Une voix féminine, ronronnante, venait de l'interpeller, venant de quelques mètres derrière lui. Le ton mielleux, caressant même, loin de rassurer Jaros, le mit d'emblée sur ses gardes. Se retournant rapidement, tout en essayant de ne pas avoir un geste trop brusque montrant son stress naissant, le jeune homme regarda donc, faisant immédiatement contact avec un regard ombragé par un borsalino noir de velours moiré, d'un jaune fascinant et acide. D'aspect assez jeune, l'inconnue avait un visage plutôt triangulaire au petit menton pointu, avec un nez bien dessiné et des lèvres fines mais pleines; ses cheveux blonds étaient coupés mi-long et lui couvraient l’œil droit. Grande, elle portait une veste de cuir noir luisante, aux revers décorés de petits clous d'argent gravés d'un symbole géométrique que Jaros ne pouvait distinguer à cette distance, pas assez fermée pour dissimuler sa gorge nue, dévoilant sa peau lisse, barrée juste en dessous des clavicules d'une bande qui criait à la sangle pour une arme. Un pantalon lui aussi de cuir et lui aussi piquetés à ses ourlets des mêmes ornements métalliques, ainsi que des chaussures lustrées aux talons compensés complétaient sa tenue. Nonchalante, la jeune femme avait les mains dans les poches, et s'appuyait sur un réverbère.

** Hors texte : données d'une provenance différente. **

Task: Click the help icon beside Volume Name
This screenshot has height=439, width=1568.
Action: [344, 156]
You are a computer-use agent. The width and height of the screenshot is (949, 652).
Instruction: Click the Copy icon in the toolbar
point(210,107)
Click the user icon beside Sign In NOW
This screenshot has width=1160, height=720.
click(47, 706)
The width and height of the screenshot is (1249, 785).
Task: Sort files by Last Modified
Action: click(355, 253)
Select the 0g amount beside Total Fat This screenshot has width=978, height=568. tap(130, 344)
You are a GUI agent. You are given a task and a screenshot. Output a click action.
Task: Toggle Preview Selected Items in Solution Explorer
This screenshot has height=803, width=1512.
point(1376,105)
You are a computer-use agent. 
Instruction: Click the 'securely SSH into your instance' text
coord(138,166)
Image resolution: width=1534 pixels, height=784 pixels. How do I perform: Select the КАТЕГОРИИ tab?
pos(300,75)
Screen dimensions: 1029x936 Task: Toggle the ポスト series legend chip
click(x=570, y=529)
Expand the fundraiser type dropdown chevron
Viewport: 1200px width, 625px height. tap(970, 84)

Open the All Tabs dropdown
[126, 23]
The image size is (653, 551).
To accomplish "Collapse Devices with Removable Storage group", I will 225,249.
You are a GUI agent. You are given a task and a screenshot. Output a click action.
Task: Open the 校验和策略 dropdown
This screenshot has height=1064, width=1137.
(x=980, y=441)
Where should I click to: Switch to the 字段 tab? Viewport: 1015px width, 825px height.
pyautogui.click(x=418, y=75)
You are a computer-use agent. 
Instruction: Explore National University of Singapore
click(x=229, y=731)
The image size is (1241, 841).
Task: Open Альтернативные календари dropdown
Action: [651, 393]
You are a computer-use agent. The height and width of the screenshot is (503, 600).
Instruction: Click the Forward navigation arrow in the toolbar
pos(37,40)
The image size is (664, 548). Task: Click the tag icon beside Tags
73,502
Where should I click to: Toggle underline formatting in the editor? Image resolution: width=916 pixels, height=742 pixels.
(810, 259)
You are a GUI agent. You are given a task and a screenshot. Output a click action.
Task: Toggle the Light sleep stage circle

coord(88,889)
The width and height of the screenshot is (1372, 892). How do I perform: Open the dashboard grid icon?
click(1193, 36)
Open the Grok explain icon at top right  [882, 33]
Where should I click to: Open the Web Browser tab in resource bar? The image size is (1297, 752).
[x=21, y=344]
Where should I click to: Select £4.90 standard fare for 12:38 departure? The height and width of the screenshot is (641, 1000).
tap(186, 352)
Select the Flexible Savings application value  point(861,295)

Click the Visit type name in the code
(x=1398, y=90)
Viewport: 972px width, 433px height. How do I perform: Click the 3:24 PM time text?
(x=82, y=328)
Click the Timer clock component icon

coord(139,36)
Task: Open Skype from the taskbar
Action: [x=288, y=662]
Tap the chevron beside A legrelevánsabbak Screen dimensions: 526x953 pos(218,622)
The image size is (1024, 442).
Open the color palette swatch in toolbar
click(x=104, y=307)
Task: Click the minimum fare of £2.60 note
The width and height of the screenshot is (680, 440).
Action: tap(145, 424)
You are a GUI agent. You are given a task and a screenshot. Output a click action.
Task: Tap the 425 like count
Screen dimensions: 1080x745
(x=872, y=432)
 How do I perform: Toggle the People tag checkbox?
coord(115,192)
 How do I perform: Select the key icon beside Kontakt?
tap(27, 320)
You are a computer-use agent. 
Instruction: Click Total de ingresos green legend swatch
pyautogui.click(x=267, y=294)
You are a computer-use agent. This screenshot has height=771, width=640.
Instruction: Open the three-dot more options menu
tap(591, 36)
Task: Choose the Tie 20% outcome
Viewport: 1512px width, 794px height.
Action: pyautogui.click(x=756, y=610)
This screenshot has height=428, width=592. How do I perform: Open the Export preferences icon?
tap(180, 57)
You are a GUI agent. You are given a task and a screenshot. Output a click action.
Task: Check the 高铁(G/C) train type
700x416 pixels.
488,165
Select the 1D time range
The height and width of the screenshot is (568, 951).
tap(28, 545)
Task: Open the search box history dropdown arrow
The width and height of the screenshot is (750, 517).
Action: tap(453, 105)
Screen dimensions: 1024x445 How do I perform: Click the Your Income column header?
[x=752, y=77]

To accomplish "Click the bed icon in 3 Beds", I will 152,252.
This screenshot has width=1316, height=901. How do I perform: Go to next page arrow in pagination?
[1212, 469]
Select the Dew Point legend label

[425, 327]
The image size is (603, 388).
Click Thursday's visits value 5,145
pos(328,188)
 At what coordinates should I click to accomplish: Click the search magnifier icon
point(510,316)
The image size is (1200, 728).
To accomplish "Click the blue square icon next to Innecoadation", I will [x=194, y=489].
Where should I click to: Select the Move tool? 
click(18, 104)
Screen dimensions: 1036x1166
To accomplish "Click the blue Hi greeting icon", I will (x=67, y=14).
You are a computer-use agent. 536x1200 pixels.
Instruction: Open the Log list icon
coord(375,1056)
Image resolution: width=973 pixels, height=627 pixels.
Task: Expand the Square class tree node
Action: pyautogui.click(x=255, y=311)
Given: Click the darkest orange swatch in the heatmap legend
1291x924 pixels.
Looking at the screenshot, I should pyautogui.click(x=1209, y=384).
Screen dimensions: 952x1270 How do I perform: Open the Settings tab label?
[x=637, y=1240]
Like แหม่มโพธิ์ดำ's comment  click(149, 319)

- Bonsoir. Suis-je donc si beau de dos ?

Misant sur la carte de l'impertinence, Jaros, malgré son ton pince-sans-rire, était loin d'être aussi confiant qu'il voulait bien le montrer. Une femme seule ainsi vêtue ne pouvait être que liée à quelque chose de louche; une pirate peut-être, ou une mafieuse, le reste était trop improbable. Dans tous les cas, elle était sûrement dangereuse. Personne à cette heure ne se déplaçait seul s'il n'avait la certitude de pourvoir à sa sécurité personnelle, et il était indéniable qu'une femme, surtout jeune et attrayante, se baladant ainsi allait attirer l'attention de tous les ruffians qui croiseraient son passage; et puis, l'état de droit vacillant débridait bon nombre de rustres... Tout en cette blonde, qui amusée par la réplique de son interlocuteur dégingandé, laissait un rire déluré résonner dans la rue dépouillée, tout criait au danger.

- L'intuition mon grand, l'intuition. Ma parole, c'est que tu as un museau tout délicat ! Même avec la poussière et la sueur récoltée avec les  autres lourdauds.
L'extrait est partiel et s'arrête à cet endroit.